Va sottolineata in tutto questo periodo l'importanza del santuario anche dal punto di vista sanitario: già il Cesariano nel Cinquecento indicava infatti Santa Maria alla Fontana come una delle strutture sanitarie principali a Milano, insieme a Ca' Granda e Lazzaretto.
Il 25 dicembre 1787 l'area venne convertita in parrocchia nel comune dei Corpi Santi fuori Porta Comasina e nel 1798 ll convento venne soppresso.
Nel 1922 la chiesa superiore fu pesantemente trasformata da una ricostruzione operata dagli architetti Griffini e Mezzanotte, che diedero alla facciata un aspetto ispirato al Rinascimento Lombardo, quello stesso che ancora oggi la caratterizza.
Dal punto di vista architettonico, il complesso del Santuario di Santa Maria alla Fontana è costituito da un piccolo sacello a pianta quadrata cui sono accostati due chiostri pure quadrati e sul quale poggia la chiesa superiore, circondata da un portico sui quattro lati e ricostruita come detto nel 1922 da Griffini e Mezzanotte. Dietro al sacello una piccola sagrestia a volta lunettata occupa quattro campate in larghezza e due in profondità. Fulcro compositivo del santuario, il sacello inferiore fu ristrutturato significativamente da Ferdinando Reggiori nel 1956; presenta una complessa e originale volta dodecagonale che utilizza, su base circolare, il principio costruttivo delle voltine a vela largamente applicato su ambienti rettangolari.
La volta del sacello pare in relazione a modelli dell'antichità romana, con particolare riferimento alle strutture termali.
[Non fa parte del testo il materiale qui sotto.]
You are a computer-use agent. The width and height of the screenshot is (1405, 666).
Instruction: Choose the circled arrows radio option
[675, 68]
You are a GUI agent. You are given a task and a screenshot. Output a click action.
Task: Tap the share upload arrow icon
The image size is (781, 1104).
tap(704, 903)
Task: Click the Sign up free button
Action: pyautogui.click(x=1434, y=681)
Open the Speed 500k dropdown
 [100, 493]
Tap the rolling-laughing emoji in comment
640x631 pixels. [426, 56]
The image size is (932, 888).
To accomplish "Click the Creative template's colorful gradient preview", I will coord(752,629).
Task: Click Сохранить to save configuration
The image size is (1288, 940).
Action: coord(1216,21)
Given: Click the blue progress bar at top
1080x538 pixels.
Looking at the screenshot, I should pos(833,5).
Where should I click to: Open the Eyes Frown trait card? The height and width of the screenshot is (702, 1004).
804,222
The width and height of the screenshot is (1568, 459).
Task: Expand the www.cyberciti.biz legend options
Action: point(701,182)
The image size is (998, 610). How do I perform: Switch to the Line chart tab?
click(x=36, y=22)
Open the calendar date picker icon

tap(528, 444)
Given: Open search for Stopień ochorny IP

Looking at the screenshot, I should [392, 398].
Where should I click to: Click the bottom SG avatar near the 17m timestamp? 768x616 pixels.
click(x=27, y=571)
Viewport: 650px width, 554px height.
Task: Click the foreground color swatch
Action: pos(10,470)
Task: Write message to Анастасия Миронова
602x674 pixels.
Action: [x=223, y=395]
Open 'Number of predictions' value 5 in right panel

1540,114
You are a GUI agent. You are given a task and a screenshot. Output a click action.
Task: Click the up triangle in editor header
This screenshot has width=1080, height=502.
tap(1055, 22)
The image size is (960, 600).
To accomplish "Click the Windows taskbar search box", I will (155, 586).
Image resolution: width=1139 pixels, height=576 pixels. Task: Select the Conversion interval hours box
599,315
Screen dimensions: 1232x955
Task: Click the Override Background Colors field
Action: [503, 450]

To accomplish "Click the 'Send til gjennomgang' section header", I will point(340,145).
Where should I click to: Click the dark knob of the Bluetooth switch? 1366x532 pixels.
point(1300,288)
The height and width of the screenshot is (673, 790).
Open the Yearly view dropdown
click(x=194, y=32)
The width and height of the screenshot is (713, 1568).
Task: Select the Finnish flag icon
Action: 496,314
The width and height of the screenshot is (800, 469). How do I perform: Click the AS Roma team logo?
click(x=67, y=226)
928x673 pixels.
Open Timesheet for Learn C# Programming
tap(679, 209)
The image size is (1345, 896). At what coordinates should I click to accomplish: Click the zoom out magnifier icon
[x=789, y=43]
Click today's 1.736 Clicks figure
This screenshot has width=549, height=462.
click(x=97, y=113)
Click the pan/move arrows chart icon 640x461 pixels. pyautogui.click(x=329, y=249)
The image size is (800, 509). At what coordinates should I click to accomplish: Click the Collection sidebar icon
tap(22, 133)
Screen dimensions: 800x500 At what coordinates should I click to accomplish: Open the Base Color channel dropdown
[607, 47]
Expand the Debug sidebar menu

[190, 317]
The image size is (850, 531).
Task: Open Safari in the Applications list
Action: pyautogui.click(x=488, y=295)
I confronti con modelli romani possono poi essere estesi ad altri elementi del complesso, come i capitelli dorici che richiamano quelli a parete del tempietto bramantesco di San Pietro in Montorio, o le paraste rastremate del secondo ordine che, sovrapposte ai piloni, costituiscono la struttura portante dell'edificio, conclusa da un architrave aggettante e da archi ciechi con cerchi inscritti.
L’interno del santuario è dominato da una navata con ordine ionico, sotto cui si scorgono splendide cappelle presenti su entrambi i lati. Il Sacello si trova infatti dietro e sotto l’abside ed è coperto da una volta a ombrello.
Nel sacello, nei portici e nella volta della sagrestia sopravvivono alcuni brani di pittura decorativa originaria, seppure in condizioni di grave deterioramento, i cui ornati sembrano richiamare quell'esuberante gusto decorativo diffusosi vastamente a inizio Cinquecento in seguito alla straordinaria scoperta degli antichi apparati decorativi romani, da quelli contenuti nella Domus Aurea di Nerone a quelli della villa adrianea di Tivoli.
Dalla descrizione seicentesca del Lanovius risulta che la chiesa fosse dotata di tre fontane: due interne, presso l'altare maggiore, la terza nel grande piazzale antistante, meta di ammalati.
A quest'ultima struttura sono stati riferiti, per ora in via ipotetica, due disegni del Civico Gabinetto del Castello Sforzesco attribuibili al Bambaja e contenenti progetti per fontane monumentali: si tratta di complesse strutture architettoniche arricchite da statue e rilievi a tema mariano.
Ancora ai giorni nostri, sgorga dalla pietra medievale l’acqua “miracolosa” con i suoi “undici zampilli”, che rilasciano 11 note diverse; solo che invece dell'acqua miracolosa zampilla acqua dall'acquedotto comunale, in quanto nel XIX secolo a causa di un incendio la falda della zona venne inquinata.
Il Santuario può essere raggiunto a piedi dalla fermata Zara (M3 e M5).